## What to produce
Please copy out every line in the entries that includes the word "date".

===== Records to process =====

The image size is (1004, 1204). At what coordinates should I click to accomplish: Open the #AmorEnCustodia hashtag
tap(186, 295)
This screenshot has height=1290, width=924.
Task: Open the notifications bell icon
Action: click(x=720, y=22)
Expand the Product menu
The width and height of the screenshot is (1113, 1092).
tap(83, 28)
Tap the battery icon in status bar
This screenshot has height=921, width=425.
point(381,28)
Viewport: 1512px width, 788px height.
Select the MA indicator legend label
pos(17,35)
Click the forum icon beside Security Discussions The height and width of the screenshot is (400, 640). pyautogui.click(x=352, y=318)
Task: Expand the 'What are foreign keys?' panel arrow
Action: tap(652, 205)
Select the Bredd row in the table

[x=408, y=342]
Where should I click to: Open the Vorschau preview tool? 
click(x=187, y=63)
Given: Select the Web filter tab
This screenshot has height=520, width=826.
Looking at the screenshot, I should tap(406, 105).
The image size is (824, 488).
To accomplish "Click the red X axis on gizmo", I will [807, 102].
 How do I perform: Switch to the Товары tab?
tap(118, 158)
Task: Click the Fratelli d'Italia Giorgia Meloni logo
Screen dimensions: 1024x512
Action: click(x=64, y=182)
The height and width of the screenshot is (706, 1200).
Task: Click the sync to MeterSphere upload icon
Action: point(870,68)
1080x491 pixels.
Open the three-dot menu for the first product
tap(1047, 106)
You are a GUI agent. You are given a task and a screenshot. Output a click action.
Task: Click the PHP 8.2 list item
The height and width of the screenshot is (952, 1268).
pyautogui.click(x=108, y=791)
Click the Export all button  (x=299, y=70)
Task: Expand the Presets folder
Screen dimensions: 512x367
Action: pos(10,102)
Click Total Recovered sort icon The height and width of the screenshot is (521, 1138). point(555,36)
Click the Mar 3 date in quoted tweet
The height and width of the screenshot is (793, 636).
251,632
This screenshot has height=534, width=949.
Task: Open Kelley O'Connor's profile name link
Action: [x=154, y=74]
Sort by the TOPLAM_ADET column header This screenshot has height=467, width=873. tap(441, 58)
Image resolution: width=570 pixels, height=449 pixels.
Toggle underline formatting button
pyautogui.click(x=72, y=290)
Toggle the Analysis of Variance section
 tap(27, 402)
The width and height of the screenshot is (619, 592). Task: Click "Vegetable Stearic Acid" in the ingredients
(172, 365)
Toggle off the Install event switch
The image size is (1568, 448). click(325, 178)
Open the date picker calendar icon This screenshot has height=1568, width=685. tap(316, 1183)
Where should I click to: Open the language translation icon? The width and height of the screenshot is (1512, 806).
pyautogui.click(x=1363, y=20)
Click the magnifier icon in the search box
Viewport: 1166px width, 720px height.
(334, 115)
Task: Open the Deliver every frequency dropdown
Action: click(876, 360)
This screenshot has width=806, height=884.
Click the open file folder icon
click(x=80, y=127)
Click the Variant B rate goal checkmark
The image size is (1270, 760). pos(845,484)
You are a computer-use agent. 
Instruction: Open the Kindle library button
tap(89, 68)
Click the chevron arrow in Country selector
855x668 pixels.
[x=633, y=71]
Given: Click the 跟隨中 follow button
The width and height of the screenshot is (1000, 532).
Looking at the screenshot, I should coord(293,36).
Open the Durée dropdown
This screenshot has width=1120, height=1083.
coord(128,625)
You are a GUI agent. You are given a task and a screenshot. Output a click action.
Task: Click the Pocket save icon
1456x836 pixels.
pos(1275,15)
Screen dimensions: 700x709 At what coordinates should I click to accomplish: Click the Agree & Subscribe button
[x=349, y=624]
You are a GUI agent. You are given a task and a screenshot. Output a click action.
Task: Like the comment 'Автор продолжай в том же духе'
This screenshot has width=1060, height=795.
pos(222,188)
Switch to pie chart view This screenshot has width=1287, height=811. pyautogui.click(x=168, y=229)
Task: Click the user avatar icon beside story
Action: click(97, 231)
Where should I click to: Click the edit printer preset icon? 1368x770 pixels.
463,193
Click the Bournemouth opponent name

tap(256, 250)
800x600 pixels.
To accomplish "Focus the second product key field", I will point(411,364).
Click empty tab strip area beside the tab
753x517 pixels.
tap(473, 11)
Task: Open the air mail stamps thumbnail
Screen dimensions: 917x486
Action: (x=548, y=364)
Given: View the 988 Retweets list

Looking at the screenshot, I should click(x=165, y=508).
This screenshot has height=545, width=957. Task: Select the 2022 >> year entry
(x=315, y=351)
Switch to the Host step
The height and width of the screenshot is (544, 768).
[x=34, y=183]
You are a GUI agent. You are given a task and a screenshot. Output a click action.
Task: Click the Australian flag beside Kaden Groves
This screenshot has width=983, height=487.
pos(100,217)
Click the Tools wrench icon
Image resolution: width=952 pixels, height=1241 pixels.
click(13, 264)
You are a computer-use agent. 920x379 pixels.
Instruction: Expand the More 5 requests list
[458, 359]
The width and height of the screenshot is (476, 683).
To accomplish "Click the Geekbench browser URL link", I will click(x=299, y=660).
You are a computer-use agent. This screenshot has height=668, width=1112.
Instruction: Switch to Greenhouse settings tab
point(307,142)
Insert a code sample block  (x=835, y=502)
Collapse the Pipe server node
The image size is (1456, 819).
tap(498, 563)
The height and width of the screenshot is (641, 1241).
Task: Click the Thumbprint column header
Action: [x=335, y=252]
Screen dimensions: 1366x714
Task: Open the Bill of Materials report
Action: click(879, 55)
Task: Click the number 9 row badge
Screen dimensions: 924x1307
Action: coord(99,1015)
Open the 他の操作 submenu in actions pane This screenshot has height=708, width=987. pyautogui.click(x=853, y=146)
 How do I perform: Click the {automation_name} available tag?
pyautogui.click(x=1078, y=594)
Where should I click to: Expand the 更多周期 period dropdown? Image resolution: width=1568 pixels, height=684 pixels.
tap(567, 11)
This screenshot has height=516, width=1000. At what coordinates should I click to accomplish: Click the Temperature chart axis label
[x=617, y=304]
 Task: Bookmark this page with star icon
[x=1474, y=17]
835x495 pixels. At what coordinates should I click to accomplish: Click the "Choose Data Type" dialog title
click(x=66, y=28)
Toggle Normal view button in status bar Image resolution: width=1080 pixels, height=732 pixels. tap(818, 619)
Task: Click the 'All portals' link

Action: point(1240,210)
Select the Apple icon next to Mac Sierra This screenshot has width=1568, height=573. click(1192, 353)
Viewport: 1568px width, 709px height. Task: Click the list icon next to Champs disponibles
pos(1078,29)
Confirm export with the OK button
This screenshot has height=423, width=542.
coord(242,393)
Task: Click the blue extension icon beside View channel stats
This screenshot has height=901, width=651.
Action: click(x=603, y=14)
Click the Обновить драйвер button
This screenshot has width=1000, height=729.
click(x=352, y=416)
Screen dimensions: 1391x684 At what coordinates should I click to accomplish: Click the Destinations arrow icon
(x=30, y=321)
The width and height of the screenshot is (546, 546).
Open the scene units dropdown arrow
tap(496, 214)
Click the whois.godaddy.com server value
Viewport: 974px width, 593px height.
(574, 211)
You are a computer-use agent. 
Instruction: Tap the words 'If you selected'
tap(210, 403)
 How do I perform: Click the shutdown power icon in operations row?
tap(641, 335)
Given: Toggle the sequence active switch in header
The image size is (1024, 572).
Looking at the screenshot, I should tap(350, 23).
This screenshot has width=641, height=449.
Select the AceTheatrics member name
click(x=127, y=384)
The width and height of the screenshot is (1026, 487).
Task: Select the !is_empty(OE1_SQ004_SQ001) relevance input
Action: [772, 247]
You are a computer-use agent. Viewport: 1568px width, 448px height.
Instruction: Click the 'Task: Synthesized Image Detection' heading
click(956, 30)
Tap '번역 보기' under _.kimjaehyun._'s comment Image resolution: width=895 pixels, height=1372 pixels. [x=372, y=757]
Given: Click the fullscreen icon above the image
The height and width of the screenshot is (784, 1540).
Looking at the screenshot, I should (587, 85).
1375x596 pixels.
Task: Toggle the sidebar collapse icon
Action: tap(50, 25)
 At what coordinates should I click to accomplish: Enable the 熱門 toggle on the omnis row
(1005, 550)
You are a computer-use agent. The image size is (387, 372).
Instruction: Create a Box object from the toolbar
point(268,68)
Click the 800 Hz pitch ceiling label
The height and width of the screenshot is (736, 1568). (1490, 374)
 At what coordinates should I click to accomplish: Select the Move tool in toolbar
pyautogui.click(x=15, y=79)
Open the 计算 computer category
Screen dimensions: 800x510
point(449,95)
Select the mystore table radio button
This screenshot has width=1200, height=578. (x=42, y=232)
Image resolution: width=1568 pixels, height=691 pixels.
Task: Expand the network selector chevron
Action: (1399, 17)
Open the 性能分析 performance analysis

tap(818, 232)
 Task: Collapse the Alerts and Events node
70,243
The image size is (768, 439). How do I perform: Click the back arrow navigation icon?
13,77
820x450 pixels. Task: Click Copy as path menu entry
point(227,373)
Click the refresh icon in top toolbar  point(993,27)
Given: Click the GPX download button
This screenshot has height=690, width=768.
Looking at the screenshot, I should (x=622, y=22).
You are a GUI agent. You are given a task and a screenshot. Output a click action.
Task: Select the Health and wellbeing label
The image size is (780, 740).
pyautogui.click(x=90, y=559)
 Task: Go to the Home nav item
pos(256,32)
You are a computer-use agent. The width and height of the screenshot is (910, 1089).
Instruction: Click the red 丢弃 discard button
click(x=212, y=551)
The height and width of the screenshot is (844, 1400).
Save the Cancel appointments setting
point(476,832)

=====

## Solution for this exercise
Click the Mar 3 date in quoted tweet
Open the date picker calendar icon This screenshot has height=1568, width=685. tap(316, 1183)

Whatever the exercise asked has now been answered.